# Request
Copy the lines below exactly, beginning with the line containing "Open the apps" and running through the line containing "Looking at the screenshot, I should point(704,13).".

# Material provided

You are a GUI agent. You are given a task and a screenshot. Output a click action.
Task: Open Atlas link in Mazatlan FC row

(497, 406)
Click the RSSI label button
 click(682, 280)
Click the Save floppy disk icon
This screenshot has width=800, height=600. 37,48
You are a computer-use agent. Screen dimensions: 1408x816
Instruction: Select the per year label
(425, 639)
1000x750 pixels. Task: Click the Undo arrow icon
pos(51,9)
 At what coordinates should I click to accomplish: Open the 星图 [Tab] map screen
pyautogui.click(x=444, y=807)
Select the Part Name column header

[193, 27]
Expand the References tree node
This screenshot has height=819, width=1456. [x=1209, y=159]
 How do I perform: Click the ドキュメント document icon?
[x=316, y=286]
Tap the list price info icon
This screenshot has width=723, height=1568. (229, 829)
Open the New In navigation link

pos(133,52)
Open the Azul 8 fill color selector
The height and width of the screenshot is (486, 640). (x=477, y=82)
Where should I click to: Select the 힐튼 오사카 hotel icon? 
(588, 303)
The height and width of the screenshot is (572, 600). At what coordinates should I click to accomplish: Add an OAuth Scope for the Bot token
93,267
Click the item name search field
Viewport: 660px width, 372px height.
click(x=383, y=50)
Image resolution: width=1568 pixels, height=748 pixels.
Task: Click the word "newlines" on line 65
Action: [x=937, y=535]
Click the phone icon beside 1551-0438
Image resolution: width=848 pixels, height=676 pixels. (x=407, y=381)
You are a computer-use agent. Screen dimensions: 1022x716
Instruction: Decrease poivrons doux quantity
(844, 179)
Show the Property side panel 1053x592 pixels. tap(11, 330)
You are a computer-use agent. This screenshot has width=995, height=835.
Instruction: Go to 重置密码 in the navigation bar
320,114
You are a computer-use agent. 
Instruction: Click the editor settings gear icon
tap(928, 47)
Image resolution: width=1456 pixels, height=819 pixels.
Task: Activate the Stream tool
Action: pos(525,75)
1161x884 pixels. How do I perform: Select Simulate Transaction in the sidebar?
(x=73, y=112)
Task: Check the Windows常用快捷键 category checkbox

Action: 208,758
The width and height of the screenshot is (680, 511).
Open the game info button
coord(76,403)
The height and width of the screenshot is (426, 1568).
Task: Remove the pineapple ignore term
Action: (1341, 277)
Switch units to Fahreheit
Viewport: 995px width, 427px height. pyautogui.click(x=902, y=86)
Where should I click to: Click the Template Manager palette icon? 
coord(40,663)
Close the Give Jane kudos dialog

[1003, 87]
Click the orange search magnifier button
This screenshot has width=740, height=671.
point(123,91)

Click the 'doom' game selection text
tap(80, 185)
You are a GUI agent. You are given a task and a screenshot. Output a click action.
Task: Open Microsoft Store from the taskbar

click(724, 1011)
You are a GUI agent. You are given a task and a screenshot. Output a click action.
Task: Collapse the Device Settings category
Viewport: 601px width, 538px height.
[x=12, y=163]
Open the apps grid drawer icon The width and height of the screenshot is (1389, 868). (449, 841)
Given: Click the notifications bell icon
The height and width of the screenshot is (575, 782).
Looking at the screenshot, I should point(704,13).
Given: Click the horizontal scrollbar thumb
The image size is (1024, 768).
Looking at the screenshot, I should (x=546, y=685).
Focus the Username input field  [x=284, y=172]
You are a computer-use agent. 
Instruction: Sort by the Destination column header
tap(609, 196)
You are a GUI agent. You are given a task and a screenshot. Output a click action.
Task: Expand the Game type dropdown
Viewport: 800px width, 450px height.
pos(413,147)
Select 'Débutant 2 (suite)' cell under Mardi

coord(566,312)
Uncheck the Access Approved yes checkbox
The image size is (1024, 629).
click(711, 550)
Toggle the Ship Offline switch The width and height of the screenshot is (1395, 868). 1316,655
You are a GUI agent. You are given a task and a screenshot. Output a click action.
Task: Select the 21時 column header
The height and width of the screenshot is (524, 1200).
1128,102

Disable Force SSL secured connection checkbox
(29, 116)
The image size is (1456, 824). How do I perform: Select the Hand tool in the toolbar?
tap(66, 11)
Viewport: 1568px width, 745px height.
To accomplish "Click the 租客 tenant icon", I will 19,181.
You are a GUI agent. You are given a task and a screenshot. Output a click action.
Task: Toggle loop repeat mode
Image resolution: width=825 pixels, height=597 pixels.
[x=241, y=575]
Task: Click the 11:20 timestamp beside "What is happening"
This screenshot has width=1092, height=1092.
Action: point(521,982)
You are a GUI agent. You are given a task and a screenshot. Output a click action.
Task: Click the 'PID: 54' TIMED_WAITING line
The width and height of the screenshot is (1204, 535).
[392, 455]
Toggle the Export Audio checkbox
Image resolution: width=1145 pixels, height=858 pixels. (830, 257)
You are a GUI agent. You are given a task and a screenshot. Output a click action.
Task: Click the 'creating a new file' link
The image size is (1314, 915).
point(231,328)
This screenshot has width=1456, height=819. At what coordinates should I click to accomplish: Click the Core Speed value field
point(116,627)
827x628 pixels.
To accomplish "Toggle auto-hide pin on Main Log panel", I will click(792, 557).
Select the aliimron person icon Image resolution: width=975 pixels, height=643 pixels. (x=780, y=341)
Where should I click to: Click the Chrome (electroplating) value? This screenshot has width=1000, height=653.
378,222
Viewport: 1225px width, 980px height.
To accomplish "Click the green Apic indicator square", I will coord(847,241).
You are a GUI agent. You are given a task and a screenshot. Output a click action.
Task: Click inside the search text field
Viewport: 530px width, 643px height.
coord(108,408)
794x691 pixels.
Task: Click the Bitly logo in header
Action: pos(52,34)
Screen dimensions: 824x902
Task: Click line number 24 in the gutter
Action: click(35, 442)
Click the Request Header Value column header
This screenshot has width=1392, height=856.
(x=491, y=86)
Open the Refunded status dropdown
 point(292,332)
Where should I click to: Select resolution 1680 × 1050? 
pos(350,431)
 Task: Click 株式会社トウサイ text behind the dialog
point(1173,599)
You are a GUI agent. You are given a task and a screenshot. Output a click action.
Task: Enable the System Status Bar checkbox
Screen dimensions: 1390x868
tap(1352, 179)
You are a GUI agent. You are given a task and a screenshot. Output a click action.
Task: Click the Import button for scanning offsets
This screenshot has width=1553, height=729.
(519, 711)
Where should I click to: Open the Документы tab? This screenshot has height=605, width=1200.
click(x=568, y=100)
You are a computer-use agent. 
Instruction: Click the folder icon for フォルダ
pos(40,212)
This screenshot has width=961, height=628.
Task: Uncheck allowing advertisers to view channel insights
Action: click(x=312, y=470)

# Task solution
Open the apps grid drawer icon The width and height of the screenshot is (1389, 868). (449, 841)
Given: Click the notifications bell icon
The height and width of the screenshot is (575, 782).
Looking at the screenshot, I should point(704,13).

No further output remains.